Just two days earlier, my wife and I, along with my father and my brother, found ourselves sitting in the administrative offices of the same building we were in now. Ben, the patriarch of the funeral directing family, personally guided us through the gut-wrenching process of picking out a casket and making the other arrangements. The whole ritual was very surreal, but it all hit home when we assembled again for the actual ceremony.

We arrived an hour or so before the predetermined start time and long before any mourners. We filed in to the building — first my father, then my brother and me and our respective wives —  through a side door that led to a special “family only” room behind the main chapel. We were met by Ben who shook our hands and nodded his head in solemn sympathy, an action he’d been practicing and performing for decades. Ben briefly explained the minimal procedure of the ceremony and then the room was silent. Suddenly, my father — awkwardly trying to make small talk — asked Ben how he liked the new suburban faculty as compared to the compact building in Philadelphia.

Ben began to compare the easy-going police force of pastoral Southampton to the famously belligerent and corrupt Philadelphia law officers. And then he told a story…
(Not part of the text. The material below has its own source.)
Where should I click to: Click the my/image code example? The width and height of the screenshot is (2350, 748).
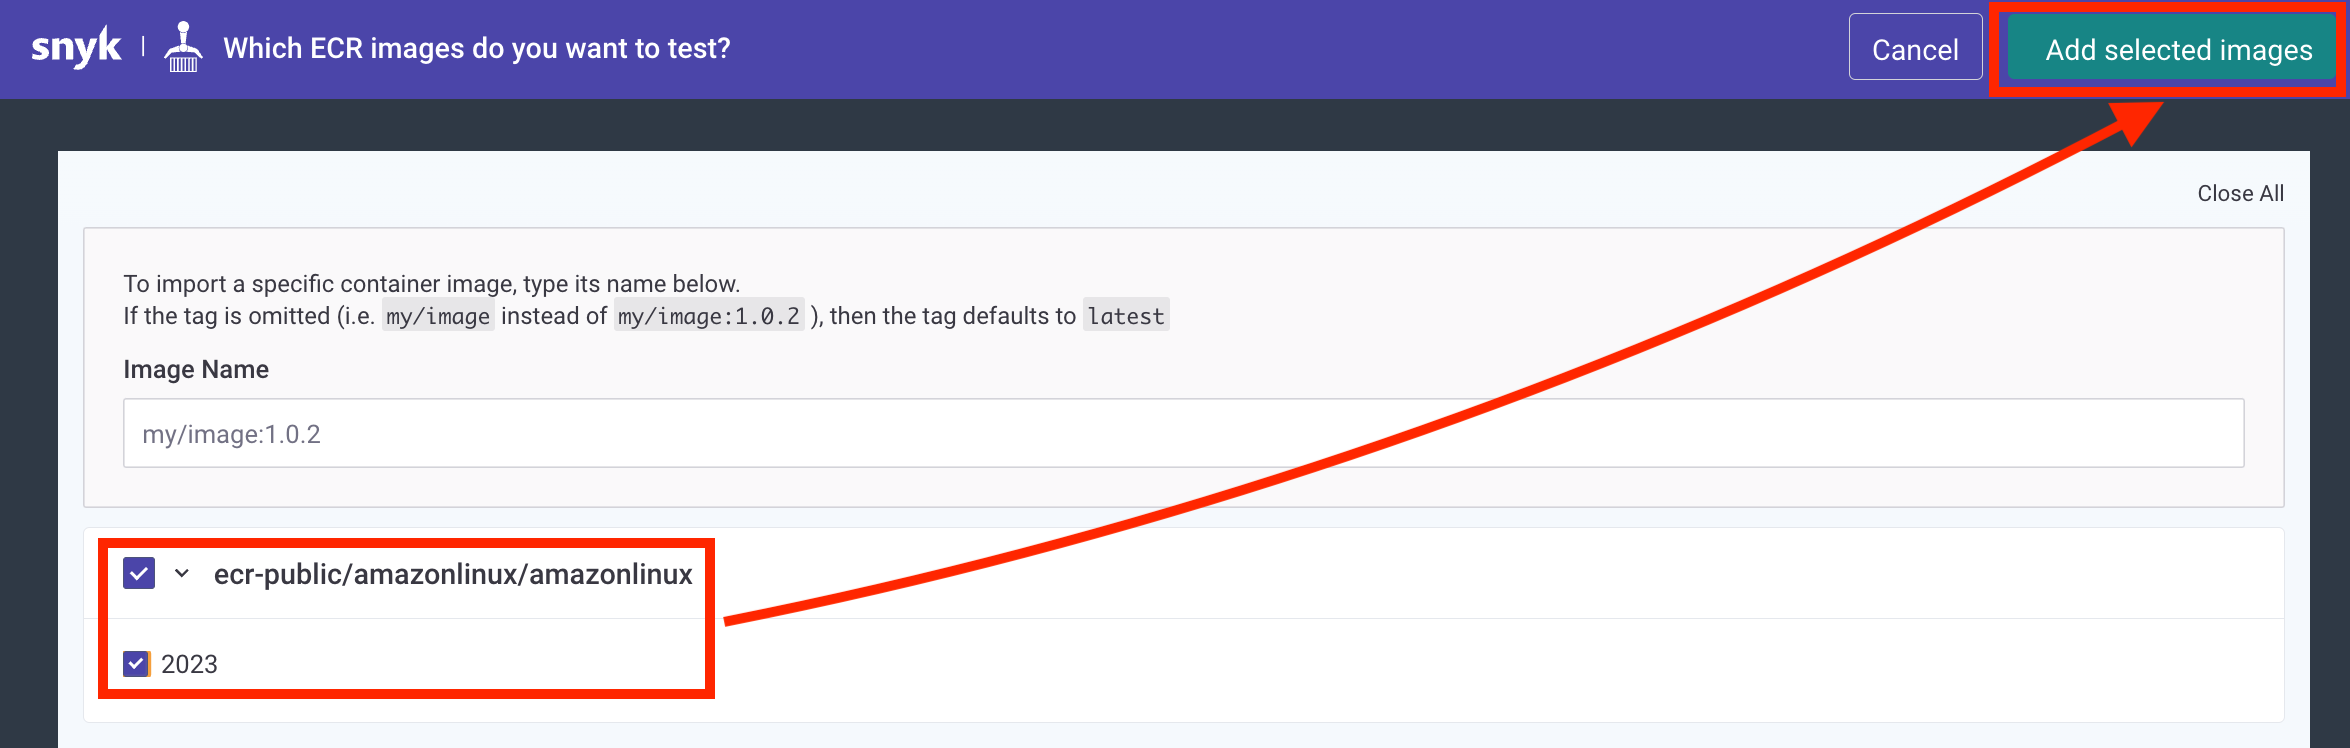click(438, 316)

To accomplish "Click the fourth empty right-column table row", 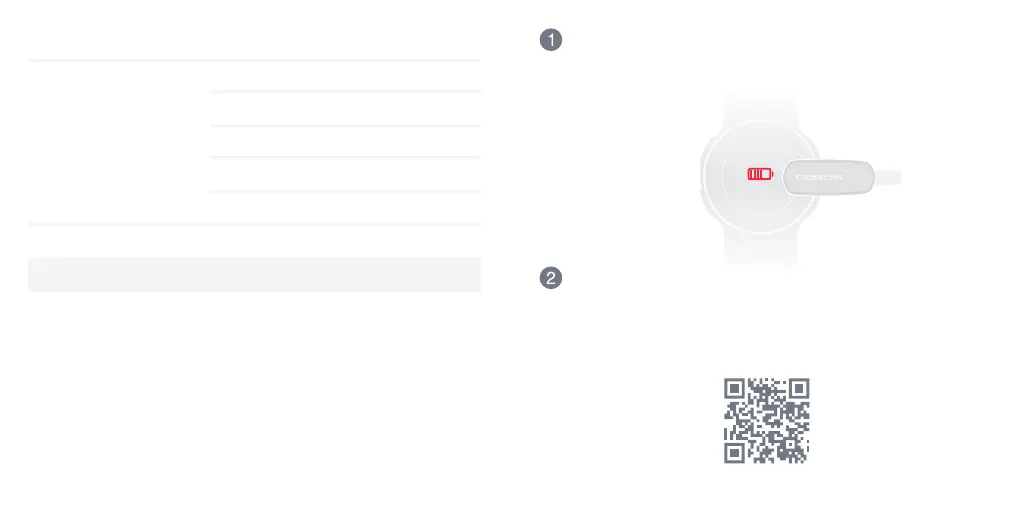I will [345, 174].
When funerals were taking place, Ben had to arrange for Philadelphia Police to direct traffic on busy Broad Street, as the hearse, limousines and other members of the funeral procession maneuvered out of the tiny parking lot. Of course, the policemen would receive generous (but unmentioned) compensation from Ben, although they despised the assignment. At one funeral, in particular, Ben had to quickly jump out of the lead car and assist an elderly member of the immediate family who needed the help of a walker. The car stopped at the end of the driveway, with its front end in the street, as Ben leaped out and ran up to help the older woman with the walker into the car. A veteran policeman — one who knew Ben, but resented funeral duty — pounded on the hood of the temporarily-stopped vehicle.

“Get this car outta here!,” the cop yelled.

Ben, his arm wrapped around the shoulders of the woman as they inched their way towards the open car door, called back in a more appropriate half-whisper, “I’ll be there in a second, as soon as I get her settled.”

The policeman, a big mustachioed lug with a face reddened from years of heavy drinking, spit back, “You goddamn Jews think you own Broad Street! Now get this car going!”

Stray members of the funeral contingency froze in place and whipped their heads in the policeman’s direction. Several car windows quickly rolled down so the occupants could  get a better listen. Ben leaned over to the woman and said, “I’ll be right back.”

He marched up the the policeman, and — in his best suit and in full view of the entire group of mourning family and friends — reared back and punched the officer square in the mouth, his heavy class ring connecting with the officer’s mandible. The officer tumbled backwards. Within seconds, six policemen had surrounded Ben while one forced his wrists into a pair of handcuffs.  Another member of Ben’s family jumped into Ben’s place and took over the proceedings, as Ben was whisked away to police headquarters.

The desk officer looked up from his log book.

Ben? What are you doing here?, ” he asked. He had known Ben for many years.

Ben, flanked by two officers, told his story and mentioned the trouble-making cop by name.

“Ugh! Him!,” the desk officer said, rolling his eyes, “I would’ve figured!”

Ben was released.

Several months later, the Philadelphia Inquirer ran a story about a policeman who was caught in the middle of the day, drinking in a bar during his shift and dancing on the bar, stripped down to his boxers. It was Ben’s instigator.  He was relieved of his duties.

Ben finished his little anecdote and looked up at my family. We were dumbfounded.

“Okay, folks,” he said, smiling and pointing to the chapel door, “Time to go out there.”